# WRITTEN PROBLEM
Extract each line of the records below that contains the string "camera".

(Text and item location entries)
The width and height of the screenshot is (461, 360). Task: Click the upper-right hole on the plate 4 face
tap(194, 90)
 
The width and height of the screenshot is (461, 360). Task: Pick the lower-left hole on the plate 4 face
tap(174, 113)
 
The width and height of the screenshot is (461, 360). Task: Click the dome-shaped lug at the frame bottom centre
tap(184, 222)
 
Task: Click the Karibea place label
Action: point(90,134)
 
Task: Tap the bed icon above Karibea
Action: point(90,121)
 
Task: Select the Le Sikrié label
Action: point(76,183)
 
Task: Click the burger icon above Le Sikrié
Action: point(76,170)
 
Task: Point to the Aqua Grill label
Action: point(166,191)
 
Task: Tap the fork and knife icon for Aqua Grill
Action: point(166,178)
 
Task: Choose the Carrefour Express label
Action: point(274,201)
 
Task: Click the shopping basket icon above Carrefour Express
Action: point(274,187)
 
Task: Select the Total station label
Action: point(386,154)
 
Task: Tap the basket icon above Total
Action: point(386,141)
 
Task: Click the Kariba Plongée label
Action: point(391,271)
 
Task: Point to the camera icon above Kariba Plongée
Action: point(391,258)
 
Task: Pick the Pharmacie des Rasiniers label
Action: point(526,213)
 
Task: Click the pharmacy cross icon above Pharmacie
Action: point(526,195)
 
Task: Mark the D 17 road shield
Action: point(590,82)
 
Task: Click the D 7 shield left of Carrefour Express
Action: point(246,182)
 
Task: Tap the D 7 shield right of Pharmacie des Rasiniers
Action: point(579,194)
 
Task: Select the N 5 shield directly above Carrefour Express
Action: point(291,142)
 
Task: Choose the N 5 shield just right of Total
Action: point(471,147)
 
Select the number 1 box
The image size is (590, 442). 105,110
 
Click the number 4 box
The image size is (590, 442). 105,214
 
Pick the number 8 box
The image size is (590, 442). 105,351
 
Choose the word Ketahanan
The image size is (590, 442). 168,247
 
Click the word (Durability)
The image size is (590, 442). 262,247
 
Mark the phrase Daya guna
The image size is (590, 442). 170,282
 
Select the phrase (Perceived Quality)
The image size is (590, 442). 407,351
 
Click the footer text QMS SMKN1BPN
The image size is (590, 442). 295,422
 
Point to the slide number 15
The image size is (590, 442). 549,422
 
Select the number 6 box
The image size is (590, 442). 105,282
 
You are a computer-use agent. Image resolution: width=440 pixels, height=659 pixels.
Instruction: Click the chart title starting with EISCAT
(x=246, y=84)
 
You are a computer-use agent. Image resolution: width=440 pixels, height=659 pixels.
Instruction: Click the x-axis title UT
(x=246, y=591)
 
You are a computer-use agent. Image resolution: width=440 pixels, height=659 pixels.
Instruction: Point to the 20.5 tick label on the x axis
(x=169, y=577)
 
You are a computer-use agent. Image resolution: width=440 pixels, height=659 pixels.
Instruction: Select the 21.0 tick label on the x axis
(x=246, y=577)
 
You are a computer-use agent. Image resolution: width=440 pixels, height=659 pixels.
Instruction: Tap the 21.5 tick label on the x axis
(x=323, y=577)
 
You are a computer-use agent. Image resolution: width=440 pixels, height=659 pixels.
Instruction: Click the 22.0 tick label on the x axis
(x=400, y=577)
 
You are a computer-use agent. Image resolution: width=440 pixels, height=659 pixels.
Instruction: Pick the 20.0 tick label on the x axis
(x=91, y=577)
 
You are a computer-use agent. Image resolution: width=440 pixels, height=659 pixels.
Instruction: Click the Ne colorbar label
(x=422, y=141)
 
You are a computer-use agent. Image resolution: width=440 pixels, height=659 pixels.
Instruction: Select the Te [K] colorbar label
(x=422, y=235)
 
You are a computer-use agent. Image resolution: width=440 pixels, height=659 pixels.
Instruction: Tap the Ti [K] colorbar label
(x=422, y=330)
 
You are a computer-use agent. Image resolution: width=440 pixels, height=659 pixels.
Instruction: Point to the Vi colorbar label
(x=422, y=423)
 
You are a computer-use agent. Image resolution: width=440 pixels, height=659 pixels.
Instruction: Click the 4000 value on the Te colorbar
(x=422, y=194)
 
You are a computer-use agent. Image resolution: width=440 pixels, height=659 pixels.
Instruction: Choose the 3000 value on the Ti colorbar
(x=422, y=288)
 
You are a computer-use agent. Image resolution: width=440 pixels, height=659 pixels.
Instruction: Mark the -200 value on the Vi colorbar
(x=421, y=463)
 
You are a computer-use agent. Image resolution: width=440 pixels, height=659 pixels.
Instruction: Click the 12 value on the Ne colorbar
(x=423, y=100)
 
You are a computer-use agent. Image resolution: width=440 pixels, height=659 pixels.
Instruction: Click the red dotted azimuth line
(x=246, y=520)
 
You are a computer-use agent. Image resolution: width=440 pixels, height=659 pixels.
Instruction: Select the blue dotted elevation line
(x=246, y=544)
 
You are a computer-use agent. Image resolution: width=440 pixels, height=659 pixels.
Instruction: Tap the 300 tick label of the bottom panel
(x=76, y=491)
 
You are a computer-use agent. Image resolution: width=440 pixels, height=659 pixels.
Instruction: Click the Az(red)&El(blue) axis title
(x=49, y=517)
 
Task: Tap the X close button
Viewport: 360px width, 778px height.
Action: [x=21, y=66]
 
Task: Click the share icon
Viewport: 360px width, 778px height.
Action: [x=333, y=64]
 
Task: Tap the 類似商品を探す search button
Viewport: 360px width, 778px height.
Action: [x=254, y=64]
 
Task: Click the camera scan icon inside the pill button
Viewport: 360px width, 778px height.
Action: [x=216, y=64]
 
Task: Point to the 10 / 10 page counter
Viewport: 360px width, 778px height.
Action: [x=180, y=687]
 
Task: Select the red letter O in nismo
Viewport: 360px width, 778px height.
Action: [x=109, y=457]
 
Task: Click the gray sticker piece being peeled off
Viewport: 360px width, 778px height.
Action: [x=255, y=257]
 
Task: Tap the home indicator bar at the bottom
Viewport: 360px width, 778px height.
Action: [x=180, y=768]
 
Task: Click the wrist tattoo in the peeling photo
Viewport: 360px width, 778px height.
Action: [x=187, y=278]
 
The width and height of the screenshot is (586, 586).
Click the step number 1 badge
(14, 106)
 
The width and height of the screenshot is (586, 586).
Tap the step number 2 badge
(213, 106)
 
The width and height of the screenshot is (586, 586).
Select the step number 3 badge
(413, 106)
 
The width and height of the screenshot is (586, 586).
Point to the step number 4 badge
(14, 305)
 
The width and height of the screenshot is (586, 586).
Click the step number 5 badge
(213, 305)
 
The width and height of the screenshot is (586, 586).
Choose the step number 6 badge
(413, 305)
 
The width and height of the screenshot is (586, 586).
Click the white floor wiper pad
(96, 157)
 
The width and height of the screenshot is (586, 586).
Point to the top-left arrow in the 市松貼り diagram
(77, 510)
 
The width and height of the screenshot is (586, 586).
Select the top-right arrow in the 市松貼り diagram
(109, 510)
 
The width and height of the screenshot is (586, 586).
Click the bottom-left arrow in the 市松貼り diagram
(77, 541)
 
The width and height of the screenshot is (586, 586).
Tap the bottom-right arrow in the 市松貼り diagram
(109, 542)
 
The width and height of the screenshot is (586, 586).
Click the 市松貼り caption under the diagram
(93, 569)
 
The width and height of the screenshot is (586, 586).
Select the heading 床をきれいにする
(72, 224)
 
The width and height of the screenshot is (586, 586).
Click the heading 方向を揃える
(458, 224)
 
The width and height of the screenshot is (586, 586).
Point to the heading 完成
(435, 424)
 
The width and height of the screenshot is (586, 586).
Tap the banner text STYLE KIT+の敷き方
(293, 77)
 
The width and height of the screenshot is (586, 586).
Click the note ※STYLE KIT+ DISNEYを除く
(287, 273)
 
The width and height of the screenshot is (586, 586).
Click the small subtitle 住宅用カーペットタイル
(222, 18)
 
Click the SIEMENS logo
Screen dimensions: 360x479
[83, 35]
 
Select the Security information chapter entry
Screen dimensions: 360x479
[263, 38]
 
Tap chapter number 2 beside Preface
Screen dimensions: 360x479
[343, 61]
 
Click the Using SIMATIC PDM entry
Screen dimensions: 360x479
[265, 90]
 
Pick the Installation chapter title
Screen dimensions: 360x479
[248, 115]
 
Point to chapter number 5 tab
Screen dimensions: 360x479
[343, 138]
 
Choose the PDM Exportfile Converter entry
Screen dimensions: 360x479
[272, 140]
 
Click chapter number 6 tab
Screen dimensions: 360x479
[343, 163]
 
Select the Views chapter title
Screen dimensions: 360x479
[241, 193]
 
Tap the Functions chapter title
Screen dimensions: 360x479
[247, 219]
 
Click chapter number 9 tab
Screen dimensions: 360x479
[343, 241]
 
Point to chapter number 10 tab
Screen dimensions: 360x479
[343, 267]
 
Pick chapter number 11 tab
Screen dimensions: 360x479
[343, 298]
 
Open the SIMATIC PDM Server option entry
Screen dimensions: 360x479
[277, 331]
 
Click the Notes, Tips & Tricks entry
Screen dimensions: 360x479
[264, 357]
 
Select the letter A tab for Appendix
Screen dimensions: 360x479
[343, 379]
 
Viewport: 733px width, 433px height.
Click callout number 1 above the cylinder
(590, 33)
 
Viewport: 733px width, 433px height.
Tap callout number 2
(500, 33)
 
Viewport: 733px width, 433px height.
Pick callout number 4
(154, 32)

# THE ANSWER
Task: Point to the camera icon above Kariba Plongée
Task: Click the camera scan icon inside the pill button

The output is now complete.